Task description
Extract from the entries below, exactly as given, only the lines from the line containing "かわもりみさき (68, 635)" to the line containing "香月りお (89, 510)", both lines included.

╭─ Task input

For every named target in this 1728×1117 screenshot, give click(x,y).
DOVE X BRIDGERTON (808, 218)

╰─
╭─ Task input

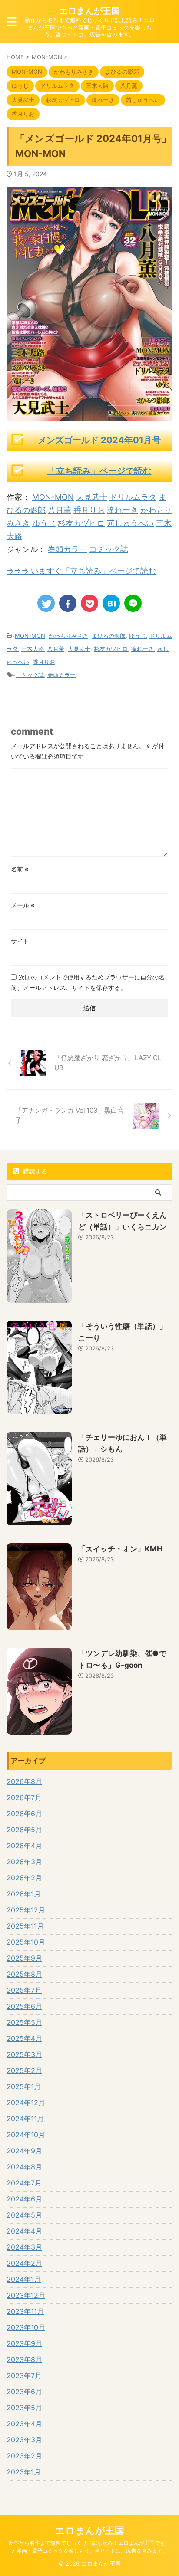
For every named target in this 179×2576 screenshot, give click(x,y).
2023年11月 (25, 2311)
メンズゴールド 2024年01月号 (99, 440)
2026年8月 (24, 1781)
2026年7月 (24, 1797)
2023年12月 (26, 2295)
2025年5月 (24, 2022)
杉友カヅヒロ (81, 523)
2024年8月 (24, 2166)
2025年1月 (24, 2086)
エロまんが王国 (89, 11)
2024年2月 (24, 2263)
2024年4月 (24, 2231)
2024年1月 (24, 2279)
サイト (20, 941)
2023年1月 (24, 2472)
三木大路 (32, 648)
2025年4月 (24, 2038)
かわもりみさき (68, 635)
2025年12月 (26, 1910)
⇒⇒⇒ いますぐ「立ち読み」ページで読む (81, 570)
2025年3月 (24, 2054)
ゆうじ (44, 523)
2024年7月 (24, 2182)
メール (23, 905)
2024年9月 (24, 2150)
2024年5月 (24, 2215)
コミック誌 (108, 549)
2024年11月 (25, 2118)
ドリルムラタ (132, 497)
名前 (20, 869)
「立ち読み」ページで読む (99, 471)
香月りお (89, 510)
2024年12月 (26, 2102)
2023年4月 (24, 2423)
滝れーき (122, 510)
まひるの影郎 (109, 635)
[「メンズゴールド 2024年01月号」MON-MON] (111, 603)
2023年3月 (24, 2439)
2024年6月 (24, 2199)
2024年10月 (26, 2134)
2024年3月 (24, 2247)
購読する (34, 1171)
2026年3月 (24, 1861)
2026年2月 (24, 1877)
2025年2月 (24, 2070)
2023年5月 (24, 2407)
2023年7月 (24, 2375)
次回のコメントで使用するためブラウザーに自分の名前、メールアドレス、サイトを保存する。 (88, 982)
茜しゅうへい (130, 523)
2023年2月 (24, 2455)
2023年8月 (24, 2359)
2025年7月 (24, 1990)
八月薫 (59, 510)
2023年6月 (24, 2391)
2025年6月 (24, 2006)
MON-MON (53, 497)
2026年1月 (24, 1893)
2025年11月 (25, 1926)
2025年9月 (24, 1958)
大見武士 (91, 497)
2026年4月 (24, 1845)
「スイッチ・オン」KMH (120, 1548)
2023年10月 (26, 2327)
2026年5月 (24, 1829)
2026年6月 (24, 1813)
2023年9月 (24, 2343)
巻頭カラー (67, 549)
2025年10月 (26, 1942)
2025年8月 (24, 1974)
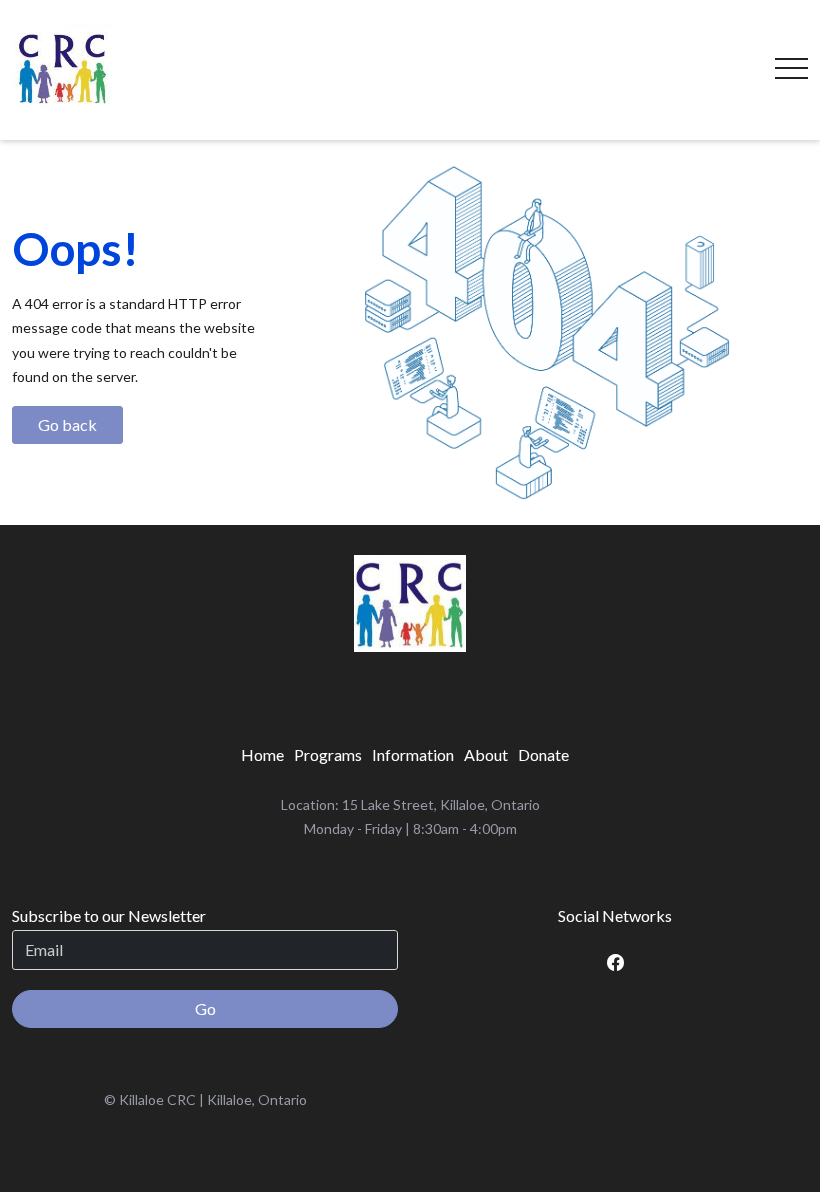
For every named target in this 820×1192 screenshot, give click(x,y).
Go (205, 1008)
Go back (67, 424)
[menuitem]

╰─
╭─ Task input

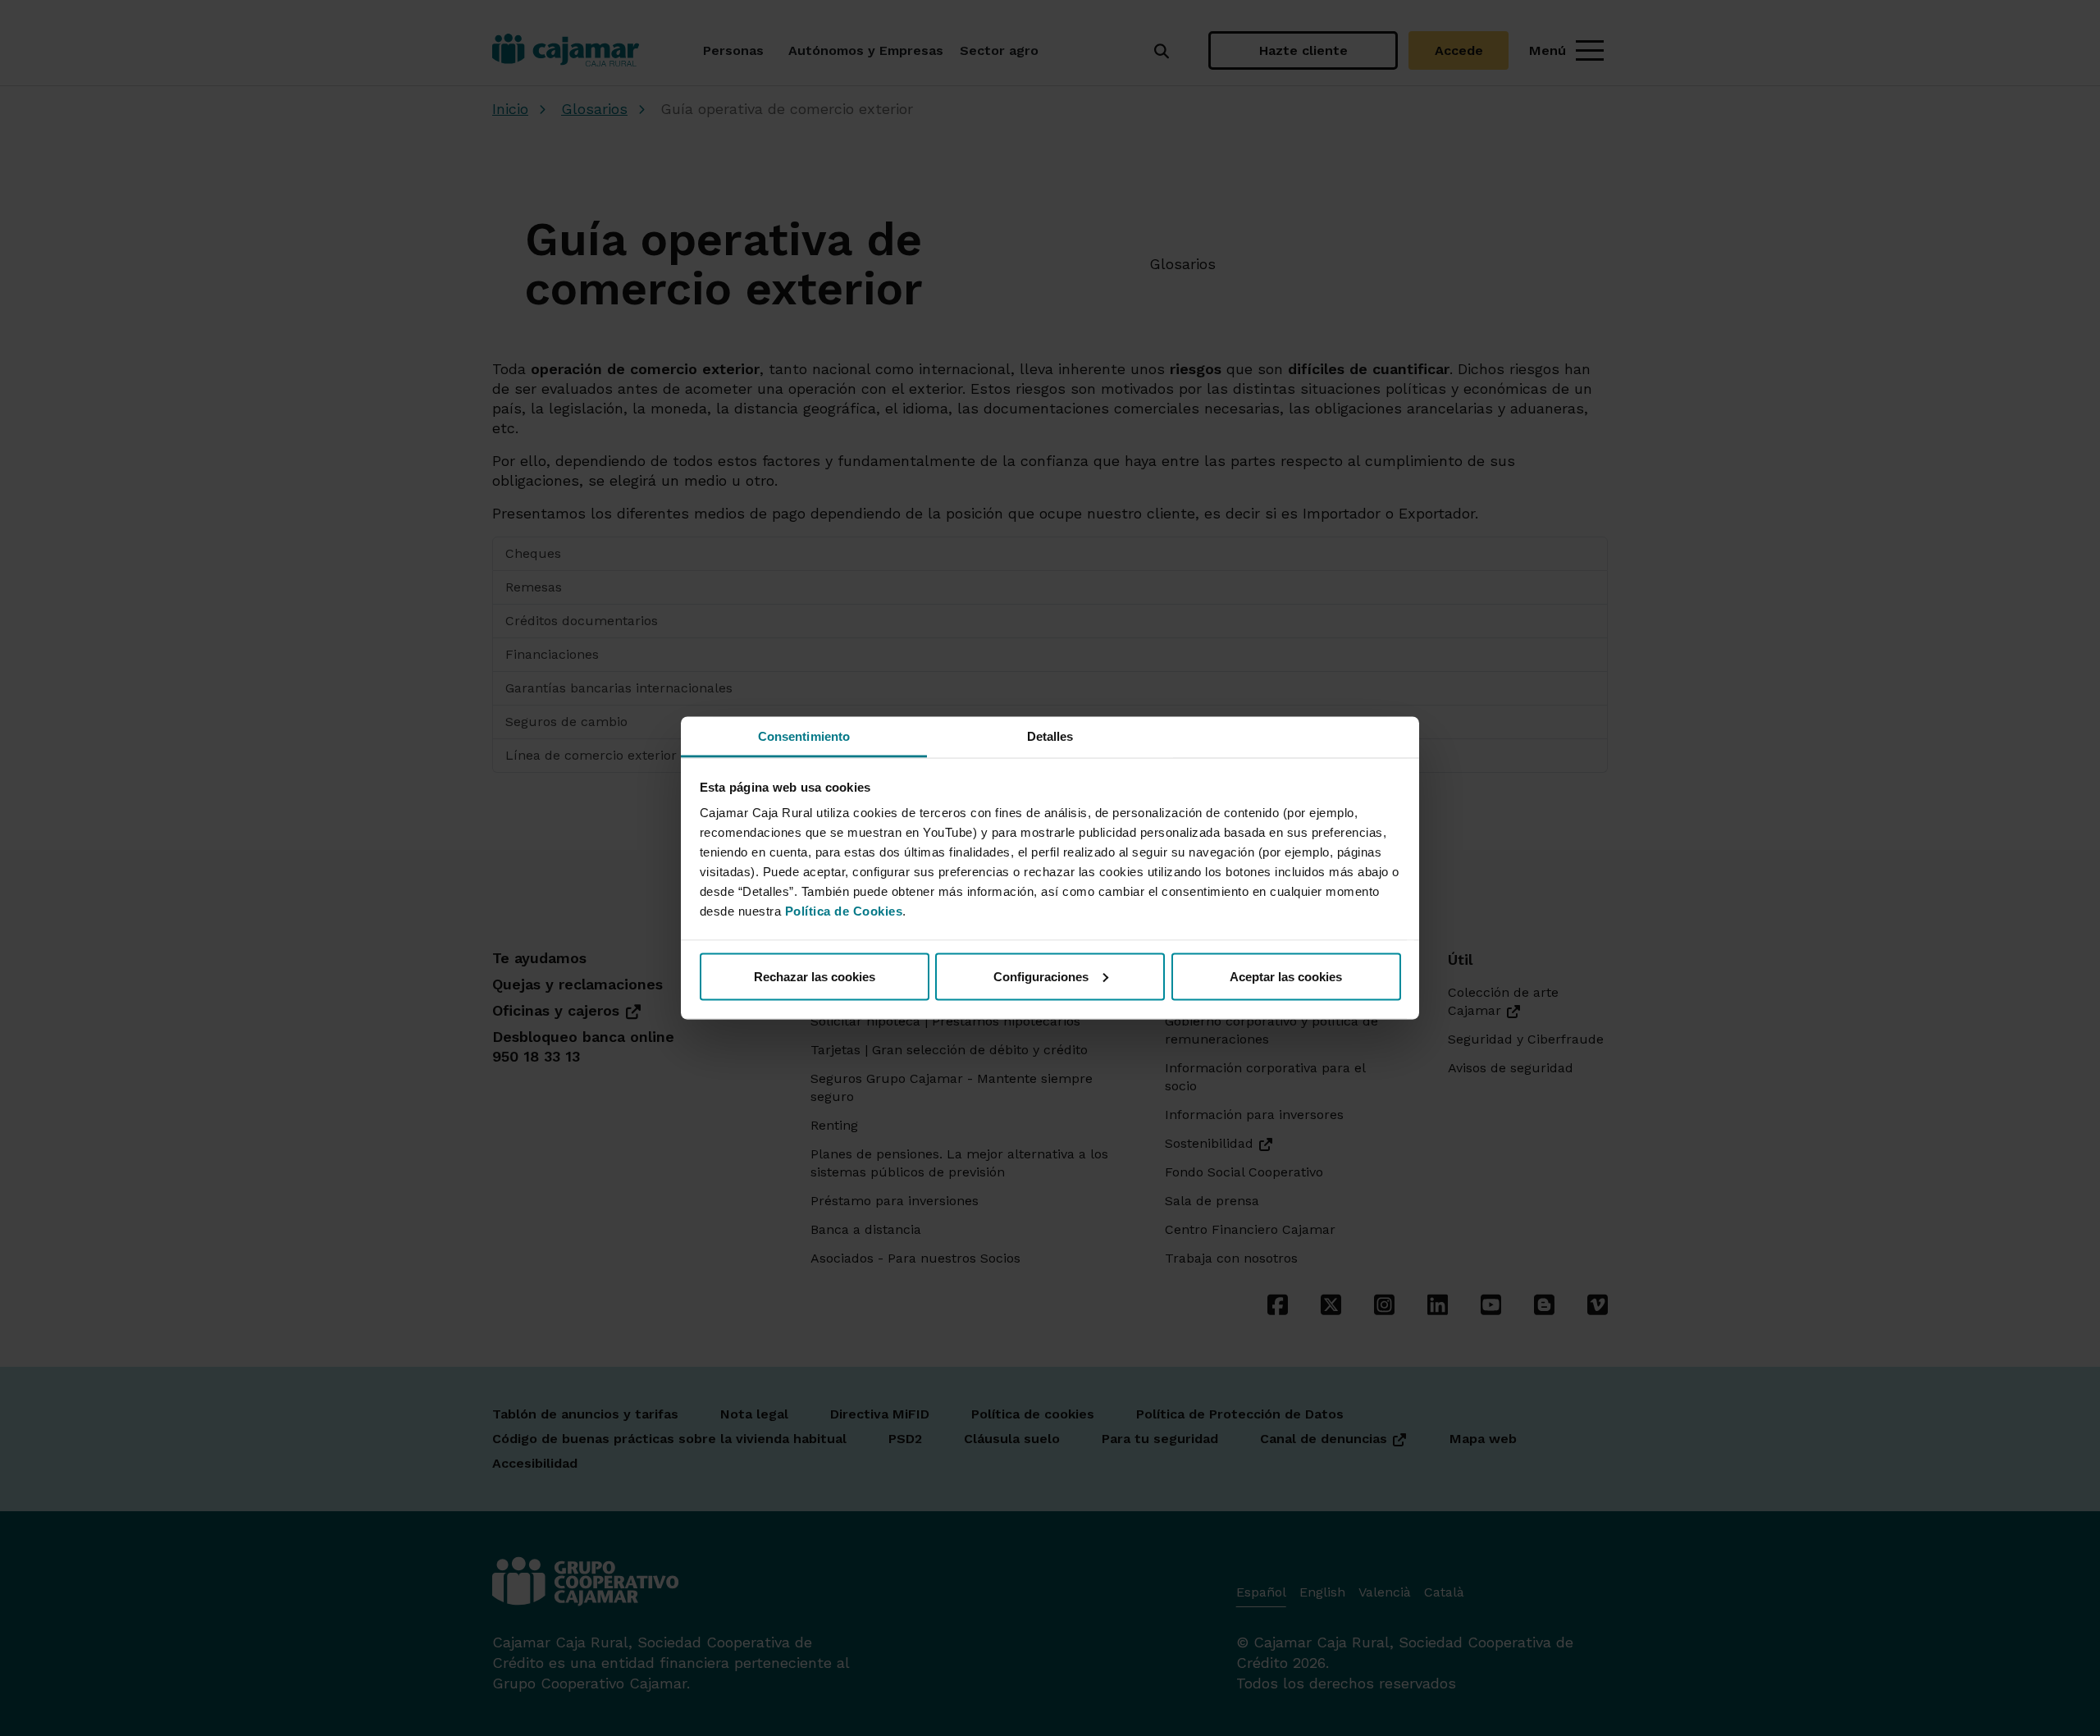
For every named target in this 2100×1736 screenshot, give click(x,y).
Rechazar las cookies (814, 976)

╰─

Solution to the exercise
かわもりみさき (68, 635)
2025年12月 (26, 1910)
⇒⇒⇒ いますぐ「立ち読み」ページで読む (81, 570)
2025年3月 (24, 2054)
ゆうじ (44, 523)
2024年7月 (24, 2182)
メール (23, 905)
2024年9月 (24, 2150)
2024年5月 (24, 2215)
コミック誌 (108, 549)
2024年11月 (25, 2118)
ドリルムラタ (132, 497)
名前 (20, 869)
「立ち読み」ページで読む (99, 471)
香月りお (89, 510)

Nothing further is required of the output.